Iris(アイリス)さんインタビュー|『ガンダムビルドダイバーズ』EDを歌うことになって母国・マレーシアも大パニック? その心境と喜びを語る
劇場版『コードギアス 反逆のルルーシュ』のテーマソングでアニソンデビューを果たしたマレーシア出身のIris(アイリス)さん。Iris(アイリス)さんは日本テレビ『ネプ&イモトの世界番付』の日本横断ヒッチハイクの旅で一躍脚光を浴び、2016年に念願のアーティストデビュー。
6月6日にリリースされた5枚目となるシングルのタイトル曲「明日へ」は、人気TVアニメ『ガンダムビルドダイバーズ』のエンディングテーマを飾っています。
日本に住んで3年が経ち、流暢に日本語を話せるようになったIris(アイリス)さん(日本語含む6言語で会話ができるそう)。「明日へ」では透明感のある歌声で<一人じゃないから 心配いらない どんなに辛くても 僕がいるよ>と寄り添うような言葉を届けていますが、みんなと同じように悩んだり落ち込んだりすることも当然あると言います。
それでも心から「みんなに元気になって欲しい」と思い、前向きなうたを歌うことには、天性の明るさと強さを持った彼女ならではの考えがありました。
「私の曲を聴いて癒されたら嬉しい」
──日本に来て3年経ちましたが、今の心境はどうですか?
Irisさん(以下Iris):う~ん。複雑な気持ちですね。もう3年なのかまだ3年なのか。ワクワクの気持ちもあるんですけど、心配もあるんです。
心配なのは、マレーシアのことなんです。両親がどんどん年上になっていく。家族のことも心配だけど、日本で頑張っていきたいと思ってる……凄く複雑です。まだ親孝行できてないから。
──Irisさんの思う親孝行とは?
Iris:いつもお母さんが「あなたが幸せだったらそれは親孝行だよ」って言ってくれてるんです。でも私はお父さんのお母さんのそばにいて何かしてあげたいなってずっと思っていて。お母さんも寂しいだろうなって。
──凄くいいご両親なんですね。そういう気持ちって絶対伝わってると思います。
Iris:ありがとう。そう思いたいですね。
──複雑な気持ちもある。それでも日本で頑張ってるのは、アーティストとして日本で成功したいって気持ちが強いからだと思うんです。Irisさんが歌いたいこととはどんなことですか?
Iris:日本に来て思ったことは、みんながストレスを抱えて生活していること。特に東京の人。朝ギュウギュウの電車に乗って、遅くまで大変だろうなって。しかも仕事が終わったあとも飲み会があったり……上下関係にも厳しいと聞きました。

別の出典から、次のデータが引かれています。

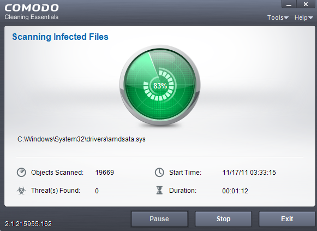Screen dimensions: 317x231
Task: Click the arrow beside Help
Action: pos(310,18)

みなさん仕事を頑張ってて、仕事以外のプライベートがないみたいな感じが伝わってきて……。
「もうちょっとリラックスしていいよ。大丈夫だよ。考えすぎないで」って気持ちを歌で伝えたいなって。私の曲を聴いて癒されたら嬉しい。
──「ひとを元気にさせたい」って想いは昔から持っていたんですか?
Iris:特に日本に来てからですね。その気持ちが強くなりました。マレーシアにいるときは女優として映画などに出演していたので、気持ち的にはちょっと違うというか……。
昔から日本が大好きだったんです。マレーシアにいるときから、日本に留学をしたいって思っていて。テレビ番組のお話がきたときは、もう「やった~!」って。
番組を通じて日本の人と知り合って、日本を知っていくなかで、「みんなにもっと元気になってもらいたい!」って思うようになりました。
「いまが辛くても良い未来はきっとあるよって」
──新曲「明日へ」はどんな気持ちで歌われた曲ですか?
Iris:凄くポジティブ。みんなにポジティブになって欲しいって。だから私もポジティブな気分で歌いました。
──寄り添うような優しい歌詞が印象的ですが、歌詞を見たときはどんなことを思いましたか。
Iris:私自身も明日のことは分からないけど……辛いことも嬉しいことも、明日に向かっていくための準備だと思うんです。
今が辛くても良い未来はきっとあるよってことを伝えている、良い歌詞だなって。私も応援されたような気分になって、励まされました。
──『コードギアス 反逆のルルーシュ』の「赤だけが足りない」とは違った曲調ですよね。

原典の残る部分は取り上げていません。